勝手な憤りに囚われながら、ラファエルは気配を殺したままするりと部屋に入り込む。ひとり分の気配しかないことに安堵(あんど)しながら彼女の背後に迫る。

どうやら書類をさがしているらしい。戸棚の中をかき回している姿を見ていると、ふとした悪戯心(いたずらごころ)が沸き起こる。ラファエルは心のままに行動に移る。

うしろから彼女の口を塞(ふさ)いで、抱きしめる。口に伸ばした手は彼女の顔に触れたが、抱きしめようと近づいたところで鋭い蹴りを食らってしまう。寸前のところでかわすが、容赦なく急所の近くを蹴り上げられた。

(マジか!)

彼女がソファを飛び越えようとする姿が目に入る。ラファエルはとっさに手を伸ばし、彼女の身体に飛びついていた。

もんどりうってソファの上に倒れこみ、なんとか彼女を組み敷くことに成功する。ラファエルに流れる竜人(りゅうじん)の能力がなければ、彼女を捕らえることは難しかっただろう。それほど彼女の動きはすばやかった。

「とんだじゃじゃ馬だ……」

押さえ込んだ柔らかな身体の感触に、ラファエルは己のうちにふつふつとわき起こる衝動に身を任せた。

(君が……ほしい。ここまで私を熱くさせる、君はいったい)

「誰だ?」

問いかけを発しながらも、ラファエルはその答えを聞くことなく彼女に唇を重ねていた。舌で唇を探れば、誘うように口が開かれる。ラファエルはすかさず舌を内部へと侵入させる。

(甘い……)

「……っや」

彼女のかすれた抵抗の声が耳へ届き、腰が熱く、重くなる。首を振って唇から逃れようとする彼女の仕草が、よけいに自分の欲望をあおった。彼女は抵抗の意志を見せながらも、その一方で身体はやわらかくとろけ、ラファエルに寄り添うようにゆれている。

「はっ……あ……ん」

(かわいい。愛しい。もっと、もっとだ!)

夢中になって唇をむさぼっていると、彼女の身体から香水やコロンではないなんとも言いようのない甘いにおいが立ち上ることに気づいた。その香りはラファエルの思考を麻痺(まひ)させ、竜人としての本能をむき出しにさせていく。

「っは、あ……」

ラファエルは彼女のうしろに手を回し、逃れられないようにしておいて口づけを深めた。芳(かぐわ)しい香りの出所を探して首筋に顔を埋(うず)める。耳元を強く吸い上げれば、いっそう香りが強く立ち込めた。

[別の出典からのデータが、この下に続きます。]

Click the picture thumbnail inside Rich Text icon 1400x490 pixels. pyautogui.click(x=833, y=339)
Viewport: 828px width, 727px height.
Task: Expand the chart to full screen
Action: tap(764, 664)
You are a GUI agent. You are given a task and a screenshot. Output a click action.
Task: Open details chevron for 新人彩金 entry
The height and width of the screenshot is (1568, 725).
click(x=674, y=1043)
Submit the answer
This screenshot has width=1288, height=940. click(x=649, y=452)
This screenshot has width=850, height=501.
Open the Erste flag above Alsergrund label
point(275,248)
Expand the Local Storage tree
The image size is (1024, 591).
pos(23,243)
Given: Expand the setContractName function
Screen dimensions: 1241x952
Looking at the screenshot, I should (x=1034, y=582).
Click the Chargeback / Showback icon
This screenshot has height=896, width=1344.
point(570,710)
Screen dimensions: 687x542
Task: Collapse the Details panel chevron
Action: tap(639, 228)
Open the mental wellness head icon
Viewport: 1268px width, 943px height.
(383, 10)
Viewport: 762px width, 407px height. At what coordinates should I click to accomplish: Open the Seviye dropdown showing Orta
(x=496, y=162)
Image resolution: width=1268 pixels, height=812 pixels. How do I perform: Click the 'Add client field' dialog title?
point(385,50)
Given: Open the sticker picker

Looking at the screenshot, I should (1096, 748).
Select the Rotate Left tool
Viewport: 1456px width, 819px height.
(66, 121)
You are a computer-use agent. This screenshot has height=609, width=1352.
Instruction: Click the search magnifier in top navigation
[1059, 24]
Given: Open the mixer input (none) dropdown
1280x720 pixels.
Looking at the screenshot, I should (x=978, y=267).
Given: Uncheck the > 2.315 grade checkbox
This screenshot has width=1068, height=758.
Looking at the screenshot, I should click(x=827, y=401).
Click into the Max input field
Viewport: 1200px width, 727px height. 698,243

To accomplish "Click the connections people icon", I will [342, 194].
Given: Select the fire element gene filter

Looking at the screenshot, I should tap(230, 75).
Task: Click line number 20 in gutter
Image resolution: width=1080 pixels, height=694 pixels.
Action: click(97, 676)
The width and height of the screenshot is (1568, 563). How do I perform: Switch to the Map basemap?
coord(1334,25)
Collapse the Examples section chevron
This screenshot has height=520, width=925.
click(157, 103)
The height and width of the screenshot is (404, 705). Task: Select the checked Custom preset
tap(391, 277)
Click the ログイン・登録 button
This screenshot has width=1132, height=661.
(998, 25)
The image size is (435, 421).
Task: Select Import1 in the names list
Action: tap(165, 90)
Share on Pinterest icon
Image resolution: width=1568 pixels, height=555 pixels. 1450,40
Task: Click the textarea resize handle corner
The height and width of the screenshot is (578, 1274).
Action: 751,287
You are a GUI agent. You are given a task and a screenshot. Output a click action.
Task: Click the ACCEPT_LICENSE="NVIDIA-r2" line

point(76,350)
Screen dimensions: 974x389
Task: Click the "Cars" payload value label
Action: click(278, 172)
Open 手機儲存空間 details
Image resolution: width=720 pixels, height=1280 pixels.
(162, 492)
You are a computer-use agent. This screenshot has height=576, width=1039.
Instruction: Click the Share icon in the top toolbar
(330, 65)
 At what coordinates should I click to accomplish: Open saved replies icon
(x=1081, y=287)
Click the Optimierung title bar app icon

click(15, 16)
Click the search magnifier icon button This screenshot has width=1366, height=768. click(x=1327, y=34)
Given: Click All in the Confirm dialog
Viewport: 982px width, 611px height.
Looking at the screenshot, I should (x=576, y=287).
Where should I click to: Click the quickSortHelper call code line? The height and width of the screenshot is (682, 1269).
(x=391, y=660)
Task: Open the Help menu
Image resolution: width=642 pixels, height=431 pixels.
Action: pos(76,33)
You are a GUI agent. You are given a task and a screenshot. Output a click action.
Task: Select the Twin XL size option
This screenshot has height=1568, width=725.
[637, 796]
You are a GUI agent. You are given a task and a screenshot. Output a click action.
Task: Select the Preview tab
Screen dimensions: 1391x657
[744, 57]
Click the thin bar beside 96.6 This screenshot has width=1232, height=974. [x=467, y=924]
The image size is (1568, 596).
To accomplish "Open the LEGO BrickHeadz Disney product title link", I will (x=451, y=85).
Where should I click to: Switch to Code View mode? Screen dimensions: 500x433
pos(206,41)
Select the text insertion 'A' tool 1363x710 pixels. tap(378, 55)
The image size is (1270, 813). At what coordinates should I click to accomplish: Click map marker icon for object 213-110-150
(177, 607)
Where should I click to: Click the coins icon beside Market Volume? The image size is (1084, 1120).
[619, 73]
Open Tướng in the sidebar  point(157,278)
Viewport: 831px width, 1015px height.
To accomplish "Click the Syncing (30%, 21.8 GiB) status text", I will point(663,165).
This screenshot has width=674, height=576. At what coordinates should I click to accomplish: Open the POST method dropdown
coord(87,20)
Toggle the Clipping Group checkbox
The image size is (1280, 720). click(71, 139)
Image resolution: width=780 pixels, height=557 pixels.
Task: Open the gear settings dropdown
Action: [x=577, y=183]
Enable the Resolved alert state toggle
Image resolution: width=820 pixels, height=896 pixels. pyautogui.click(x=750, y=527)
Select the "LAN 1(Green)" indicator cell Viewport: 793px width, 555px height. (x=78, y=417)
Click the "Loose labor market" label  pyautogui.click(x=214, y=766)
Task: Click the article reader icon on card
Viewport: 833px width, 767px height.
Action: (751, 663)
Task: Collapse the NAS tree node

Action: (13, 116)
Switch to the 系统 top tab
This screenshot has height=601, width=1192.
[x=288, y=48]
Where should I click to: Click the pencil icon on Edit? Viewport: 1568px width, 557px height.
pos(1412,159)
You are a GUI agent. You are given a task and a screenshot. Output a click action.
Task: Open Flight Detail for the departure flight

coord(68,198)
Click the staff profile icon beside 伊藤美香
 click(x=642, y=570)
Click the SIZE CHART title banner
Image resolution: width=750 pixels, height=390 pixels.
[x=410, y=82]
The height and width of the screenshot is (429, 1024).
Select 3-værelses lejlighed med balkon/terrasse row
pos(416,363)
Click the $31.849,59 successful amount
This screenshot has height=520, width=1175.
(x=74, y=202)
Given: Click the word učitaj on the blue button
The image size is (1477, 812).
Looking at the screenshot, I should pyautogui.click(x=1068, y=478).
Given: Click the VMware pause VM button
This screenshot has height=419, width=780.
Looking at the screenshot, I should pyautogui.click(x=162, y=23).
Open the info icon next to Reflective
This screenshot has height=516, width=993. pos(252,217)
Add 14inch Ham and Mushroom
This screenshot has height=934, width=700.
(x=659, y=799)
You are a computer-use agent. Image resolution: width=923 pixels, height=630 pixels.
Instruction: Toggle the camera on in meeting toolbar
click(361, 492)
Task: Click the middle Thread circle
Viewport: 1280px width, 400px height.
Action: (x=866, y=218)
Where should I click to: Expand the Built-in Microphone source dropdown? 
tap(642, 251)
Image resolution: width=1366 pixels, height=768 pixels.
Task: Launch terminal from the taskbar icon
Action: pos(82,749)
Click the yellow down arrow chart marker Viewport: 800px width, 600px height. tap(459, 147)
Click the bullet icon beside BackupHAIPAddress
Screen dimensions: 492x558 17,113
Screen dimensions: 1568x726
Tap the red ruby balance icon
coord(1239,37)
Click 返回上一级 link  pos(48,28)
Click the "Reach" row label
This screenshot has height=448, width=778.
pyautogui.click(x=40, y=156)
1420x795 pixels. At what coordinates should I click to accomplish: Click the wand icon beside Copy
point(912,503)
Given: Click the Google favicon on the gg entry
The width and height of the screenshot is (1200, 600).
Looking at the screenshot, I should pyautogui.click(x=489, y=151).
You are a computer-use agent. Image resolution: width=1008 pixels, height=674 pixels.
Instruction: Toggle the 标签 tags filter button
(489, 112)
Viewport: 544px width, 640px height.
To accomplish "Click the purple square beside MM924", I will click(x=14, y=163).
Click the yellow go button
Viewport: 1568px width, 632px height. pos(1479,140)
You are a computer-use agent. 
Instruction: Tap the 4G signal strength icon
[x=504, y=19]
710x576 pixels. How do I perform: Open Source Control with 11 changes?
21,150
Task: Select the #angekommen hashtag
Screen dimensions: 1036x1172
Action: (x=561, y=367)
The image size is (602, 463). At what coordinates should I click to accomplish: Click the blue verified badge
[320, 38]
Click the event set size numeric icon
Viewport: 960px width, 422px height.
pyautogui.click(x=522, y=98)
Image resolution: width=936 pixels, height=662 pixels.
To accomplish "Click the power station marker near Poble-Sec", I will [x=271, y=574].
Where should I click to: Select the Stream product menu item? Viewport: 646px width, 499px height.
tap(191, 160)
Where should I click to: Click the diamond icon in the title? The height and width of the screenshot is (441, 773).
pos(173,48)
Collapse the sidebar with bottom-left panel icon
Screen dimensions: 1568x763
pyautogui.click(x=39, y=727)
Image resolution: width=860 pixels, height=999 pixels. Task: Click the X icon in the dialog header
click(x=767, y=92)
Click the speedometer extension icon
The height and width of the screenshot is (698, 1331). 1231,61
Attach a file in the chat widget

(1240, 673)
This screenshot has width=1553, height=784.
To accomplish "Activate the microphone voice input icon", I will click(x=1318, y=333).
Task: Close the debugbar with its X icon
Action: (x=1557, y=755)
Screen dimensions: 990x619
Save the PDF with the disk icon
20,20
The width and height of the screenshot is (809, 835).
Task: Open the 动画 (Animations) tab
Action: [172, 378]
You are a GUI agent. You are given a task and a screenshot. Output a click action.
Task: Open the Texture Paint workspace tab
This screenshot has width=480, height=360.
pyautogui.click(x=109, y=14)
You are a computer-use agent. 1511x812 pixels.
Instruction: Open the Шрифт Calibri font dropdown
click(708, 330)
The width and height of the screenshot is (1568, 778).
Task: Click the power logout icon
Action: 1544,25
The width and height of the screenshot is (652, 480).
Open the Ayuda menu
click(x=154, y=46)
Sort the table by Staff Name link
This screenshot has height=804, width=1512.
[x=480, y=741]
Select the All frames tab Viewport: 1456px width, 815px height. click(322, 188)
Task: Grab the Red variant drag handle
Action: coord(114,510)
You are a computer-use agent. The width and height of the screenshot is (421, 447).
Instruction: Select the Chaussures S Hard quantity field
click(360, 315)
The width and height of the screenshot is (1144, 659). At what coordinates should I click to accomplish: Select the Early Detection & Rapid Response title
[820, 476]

その瞬間、ラファエルは無意識のうちに喉元に噛み付いていた。

竜人には求愛のための鱗が存在する。それは喉元にあるたった一欠片(ひとかけら)の鱗で、そこへ触れることを許された雄だけが交合へと至ることを許されるのだ。相手の喉元に求愛の鱗は存在しないにもかかわらず、許されたという歓喜(かんき)がラファエルを襲う。

「ああ、なんて芳しい」

「あっ、ああ……」

甘い声と柔らかな身体に、ラファエルは生まれてはじめて深く溺れていた。これほど彼を夢中にさせた女性はいない。情欲だけでなく、身体と心が共に求める女性を見つけた喜びに笑みが浮かぶ。

(見つけた。私の……伴侶(はんりょ)だ)

「ひぁっ、ん……う」

彼女から明確な抵抗の意思が表示されないうちに、このまますべてを自分のものにしてしまおうと、ラファエルはスカートの裾から内部へと手を侵入させた。すべらかなストッキングをなで上げつつ、ささやかだが形の良い膨らみを口に含む。

彼女の金色に光る目が涙を滲ませて閉じられた。

「ラファエル様、いらっしゃるのですか?」

闖入者(ちんにゅうしゃ)の声と扉が開く気配に不意をつかれたラファエルは、蹴り上げられてバランスを崩す。まともに彼女の上にのしかかれば怪我をさせてしまうと思い、なんとか身体をひねればソファの上から滑り落ちてしまう。

「うわっ!」

気がつけば彼女は部屋を飛び出していた。声をかけてきた執事を突き飛ばし、ものすごい勢いで逃げていく。

(逃げられれば追いたくなるというもの……)

「ラファエル様?」

混乱する執事を置き去りにして彼女のあとを追う。逃げ込んだ化粧室の前でしばしの間、躊躇(ちゅうちょ)したもののドアノブに手をかける。案の定ロックされていたそれを無理矢理手でこじ開け、奥に進んだが、彼女の姿はない。

開け放たれた窓の下に転がるヒールが一足と、甘い彼女の香りだけが残されていた。

(逃げられた……か)

同じ竜の血を引く友人たちから、恋に落ちる瞬間はまるで電撃が走るようだと聞いたことはあったが、ラファエルは一笑に付していた。それがまさか自分の身に起ころうとは。

(これが竜の恋……)

「なんという迂闊(うかつ)さだ」

竜人にとって生涯でただひとりとなる伴侶を得ることは、広大な砂漠の中でたった一粒の宝石を見つけだすことに例えられるほど難しい。そのため、竜人のほとんどが見つけることなく一生を終える。

ラファエルはその貴重な伴侶を見つけ出すことができたというのに、名前も知らず、素性も知らないのだ。

(どんな手段を使っても彼女を見つけ出す)

恋に狂った竜の子孫は、伴侶を手にすべく動き始めた。